**Task to carry out:**
Repeat the lines of the data exactly and exclude any picture among them.

=== Given records ===

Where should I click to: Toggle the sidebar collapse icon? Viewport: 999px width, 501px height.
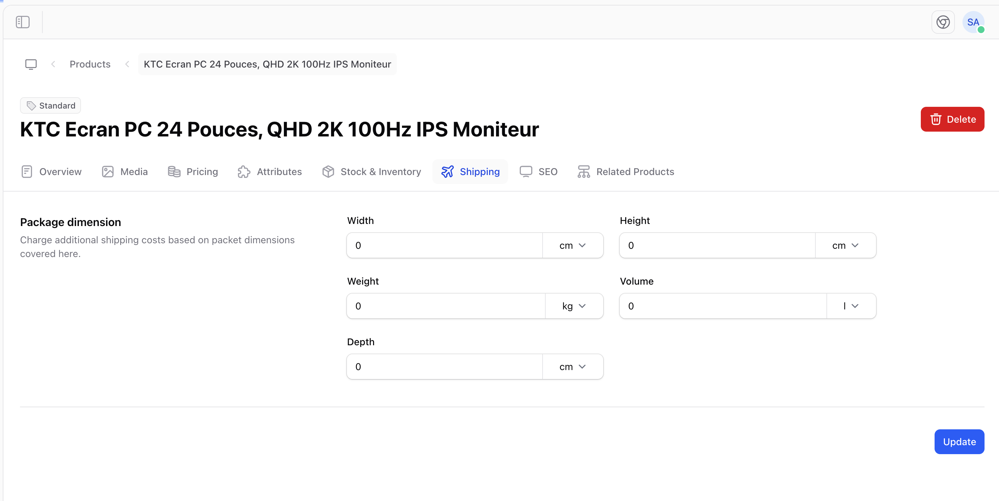(22, 22)
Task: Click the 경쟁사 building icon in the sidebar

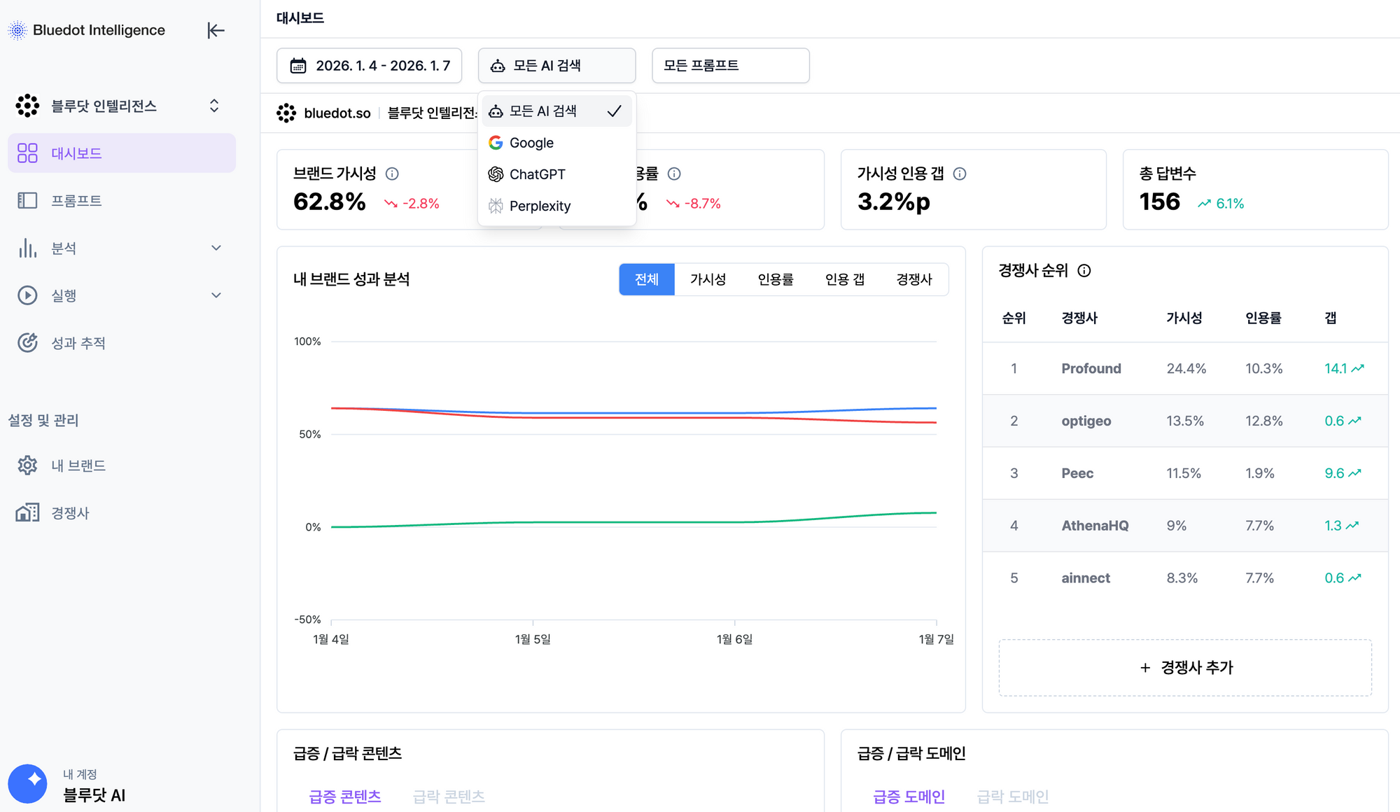Action: (x=27, y=513)
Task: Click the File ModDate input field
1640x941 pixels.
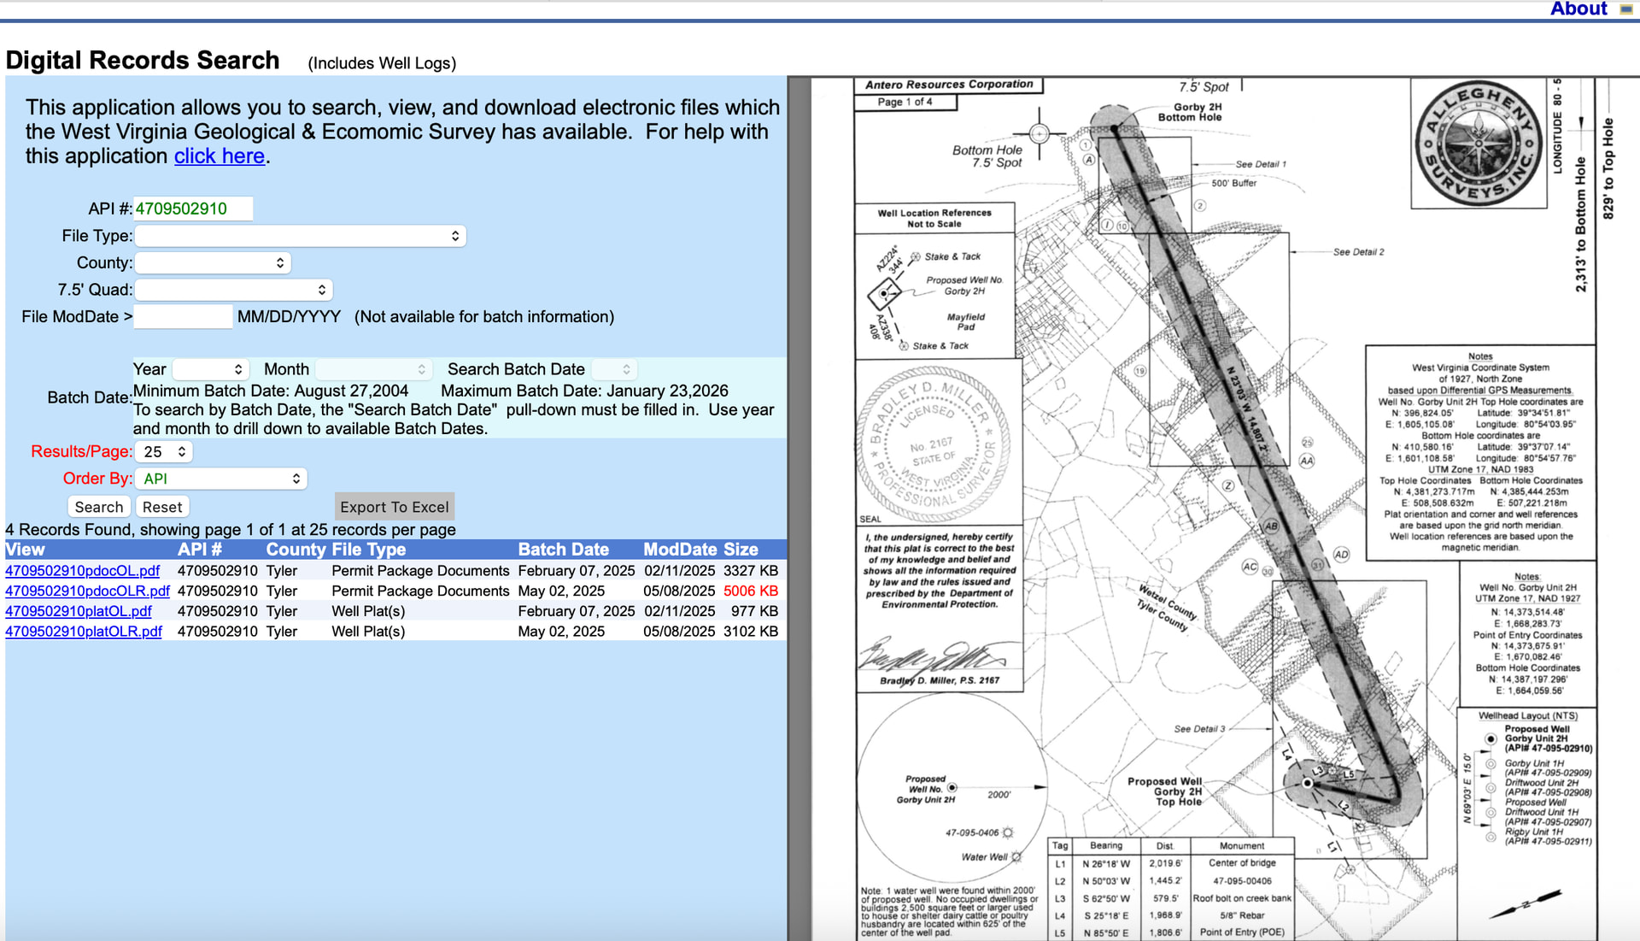Action: 183,317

===

**Answer to this task:**
Where should I click to: Toggle the sidebar collapse icon? Viewport: 999px width, 501px height.
(22, 22)
Task: Click the 경쟁사 building icon in the sidebar

Action: (x=27, y=513)
Task: Click the File ModDate input field
1640x941 pixels.
Action: 183,317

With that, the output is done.